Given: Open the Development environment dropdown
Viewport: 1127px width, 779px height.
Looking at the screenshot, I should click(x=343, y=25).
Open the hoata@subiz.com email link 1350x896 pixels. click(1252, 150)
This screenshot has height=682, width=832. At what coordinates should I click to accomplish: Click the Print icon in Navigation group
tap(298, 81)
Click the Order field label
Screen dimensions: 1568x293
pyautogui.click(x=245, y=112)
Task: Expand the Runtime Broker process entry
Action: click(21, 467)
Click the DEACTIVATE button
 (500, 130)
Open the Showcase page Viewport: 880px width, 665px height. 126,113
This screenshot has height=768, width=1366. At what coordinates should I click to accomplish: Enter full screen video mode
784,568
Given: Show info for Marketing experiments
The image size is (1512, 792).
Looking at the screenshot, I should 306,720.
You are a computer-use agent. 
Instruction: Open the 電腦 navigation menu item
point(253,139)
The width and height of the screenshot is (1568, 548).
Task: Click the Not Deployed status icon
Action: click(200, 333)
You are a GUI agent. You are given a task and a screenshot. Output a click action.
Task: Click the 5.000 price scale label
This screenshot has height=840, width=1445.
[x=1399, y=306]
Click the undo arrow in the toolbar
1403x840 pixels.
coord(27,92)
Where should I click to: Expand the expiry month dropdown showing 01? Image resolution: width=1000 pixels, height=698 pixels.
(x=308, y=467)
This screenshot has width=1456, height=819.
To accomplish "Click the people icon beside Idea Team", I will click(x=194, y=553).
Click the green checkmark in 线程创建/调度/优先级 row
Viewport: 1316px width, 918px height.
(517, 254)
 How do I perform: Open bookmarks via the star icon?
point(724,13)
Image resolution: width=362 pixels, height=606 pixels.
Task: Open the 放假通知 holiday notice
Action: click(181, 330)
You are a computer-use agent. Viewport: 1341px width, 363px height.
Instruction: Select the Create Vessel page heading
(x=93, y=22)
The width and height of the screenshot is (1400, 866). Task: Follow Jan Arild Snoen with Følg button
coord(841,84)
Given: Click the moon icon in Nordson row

Your assignment - Repeat every record above exactly as it appears.

Result -
Given: Open the Development environment dropdown
Viewport: 1127px width, 779px height.
Looking at the screenshot, I should click(x=343, y=25).
Open the hoata@subiz.com email link 1350x896 pixels. click(1252, 150)
This screenshot has height=682, width=832. At what coordinates should I click to accomplish: Click the Print icon in Navigation group
tap(298, 81)
Click the Order field label
Screen dimensions: 1568x293
pyautogui.click(x=245, y=112)
Task: Expand the Runtime Broker process entry
Action: click(21, 467)
Click the DEACTIVATE button
 (500, 130)
Open the Showcase page Viewport: 880px width, 665px height. 126,113
This screenshot has height=768, width=1366. At what coordinates should I click to accomplish: Enter full screen video mode
784,568
Given: Show info for Marketing experiments
The image size is (1512, 792).
Looking at the screenshot, I should 306,720.
You are a computer-use agent. 
Instruction: Open the 電腦 navigation menu item
point(253,139)
The width and height of the screenshot is (1568, 548).
Task: Click the Not Deployed status icon
Action: click(200, 333)
You are a GUI agent. You are given a task and a screenshot. Output a click action.
Task: Click the 5.000 price scale label
This screenshot has height=840, width=1445.
[x=1399, y=306]
Click the undo arrow in the toolbar
1403x840 pixels.
coord(27,92)
Where should I click to: Expand the expiry month dropdown showing 01? Image resolution: width=1000 pixels, height=698 pixels.
(x=308, y=467)
This screenshot has width=1456, height=819.
To accomplish "Click the people icon beside Idea Team", I will click(x=194, y=553).
Click the green checkmark in 线程创建/调度/优先级 row
Viewport: 1316px width, 918px height.
(517, 254)
 How do I perform: Open bookmarks via the star icon?
point(724,13)
Image resolution: width=362 pixels, height=606 pixels.
Task: Open the 放假通知 holiday notice
Action: click(181, 330)
You are a computer-use agent. Viewport: 1341px width, 363px height.
Instruction: Select the Create Vessel page heading
(x=93, y=22)
The width and height of the screenshot is (1400, 866). Task: Follow Jan Arild Snoen with Følg button
coord(841,84)
Given: Click the moon icon in Nordson row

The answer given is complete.